Impact & implications
For AMD, Taalas adds a fixed-model inference path differentiated from general-purpose GPUs, helping broaden its custom computing product portfolio, though its applicable scenarios are more biased toward workloads with stable models and sufficient scale. For the storage industry, persistent KV cache could become a new source of demand for SSDs and NAND, CXL can help improve DRAM utilization and extend the useful life of legacy technologies such as DDR4, while HBF could improve GPU utilization through larger capacity. For the analog chip industry, cyclical recovery, structural growth in data centers, and price increases above input cost inflation jointly support revenue and profit expectations, with TXN viewed as the most attractive name.
Risks
- The Taalas architecture typically requires developing a new chip for each new model, which may face mismatches among development cycles, costs, and the speed of model iteration.
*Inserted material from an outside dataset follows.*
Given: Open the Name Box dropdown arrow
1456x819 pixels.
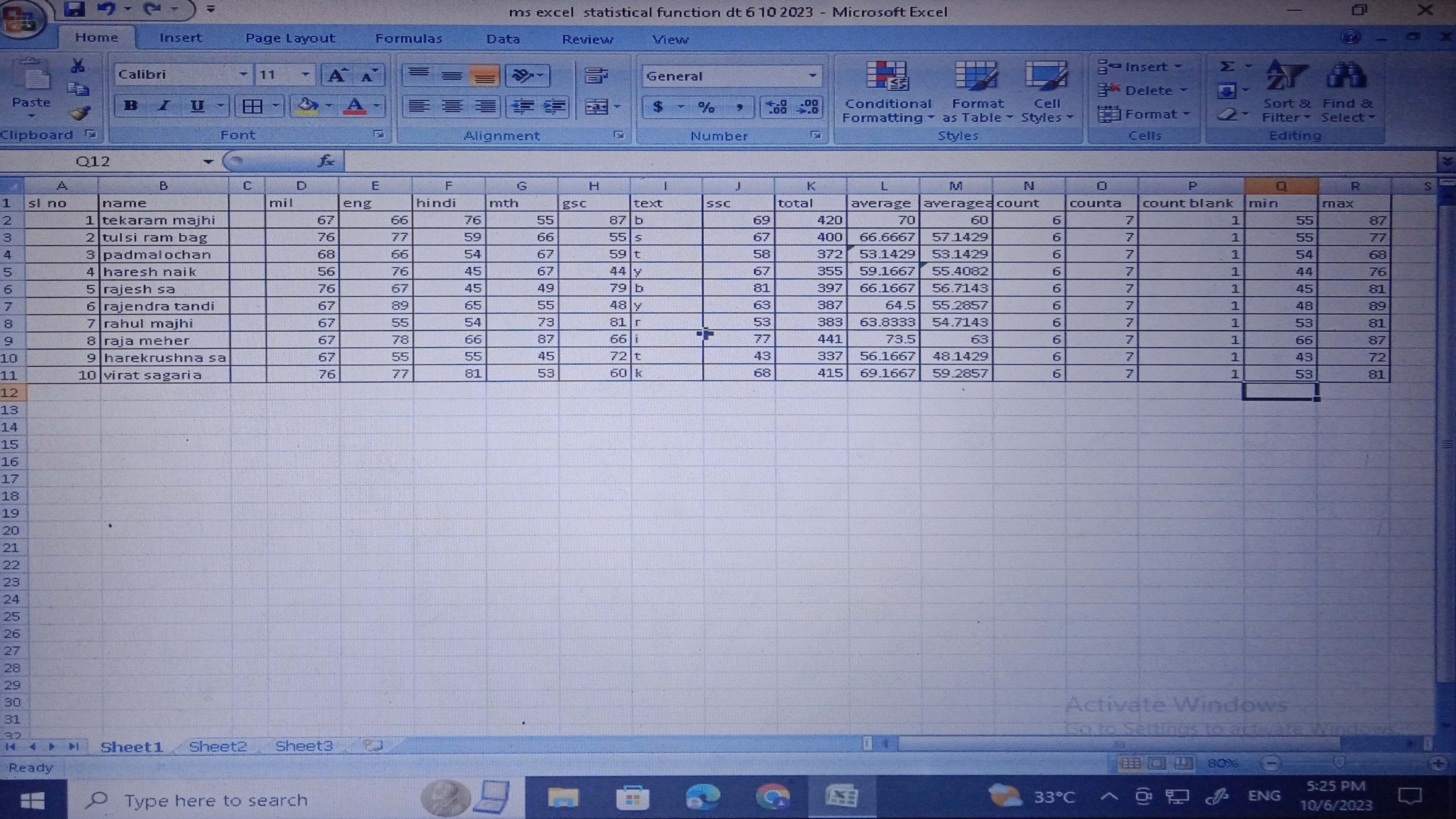Looking at the screenshot, I should (x=208, y=162).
- SNDK's roughly 1 ZB persistent KV cache forecast lacks key assumptions such as session retention time, cache miss rate, input token rate, and KV size per token.
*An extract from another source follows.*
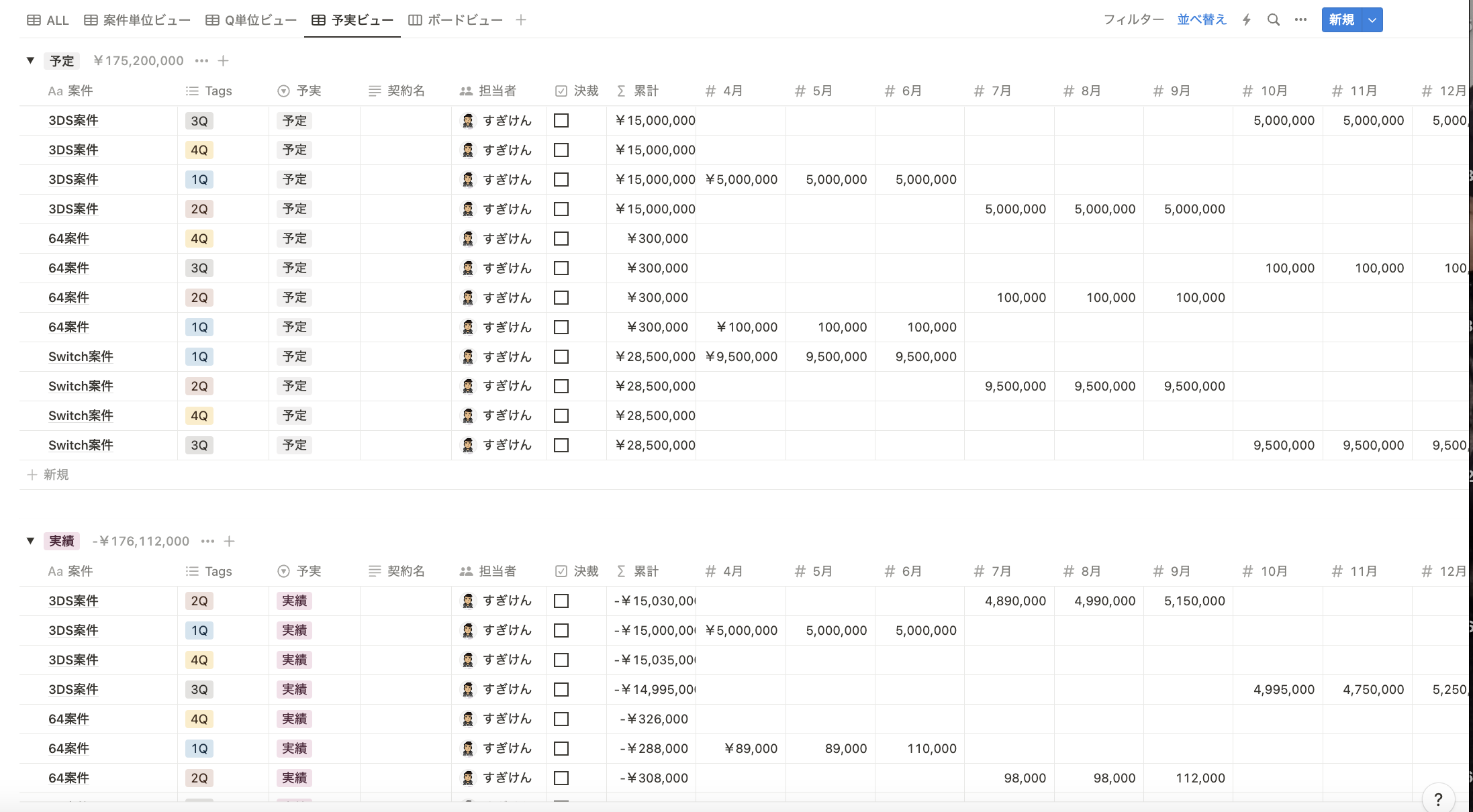The width and height of the screenshot is (1473, 812).
Task: Click the Sigma icon on 累計 column
Action: pyautogui.click(x=621, y=91)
- HBF performance and capital efficiency data are based on theoretical modeling, and throughput, power consumption, and cost in real applications remain to be verified.
- Analog semiconductor demand remains affected by the macroeconomy, industrial cycle, automotive, and EV penetration rates.
- International trade disruptions, technological innovation, and changes in business models could alter industry shipment volumes, average selling prices, and revenue paths.
- Semiconductor companies generally face intense competition, pricing pressure, and high capital investment risks.
What to watch
- AMD's product roadmap, customer validation progress, and initial commercial deployments after completing Taalas integration.
- Real-world energy efficiency, cost, and throughput of fixed-model silicon compared with GPUs, CBRS, and other SRAM-centric architectures.
- Further disclosure of SNDK's key assumptions for persistent KV cache forecasts, and whether AI-related SSD orders materialize.
- NAND manufacturers' capacity expansion pace and the allocation of incremental cleanroom capacity among HBM, DDR, and NAND.
- Adoption progress of CXL memory pooling and optical disaggregated memory in hyperscale data centers.
- HBF samples, mass-production timetable, and test results from real agentic AI workloads.
- Analog chip third-quarter guidance, subsequent price increases, and the sustainability of automotive and industrial demand recovery.
- The pace of MCU revenue recovery relative to the long-term trend line, and the realization of TXN's share gains and fixed-cost leverage.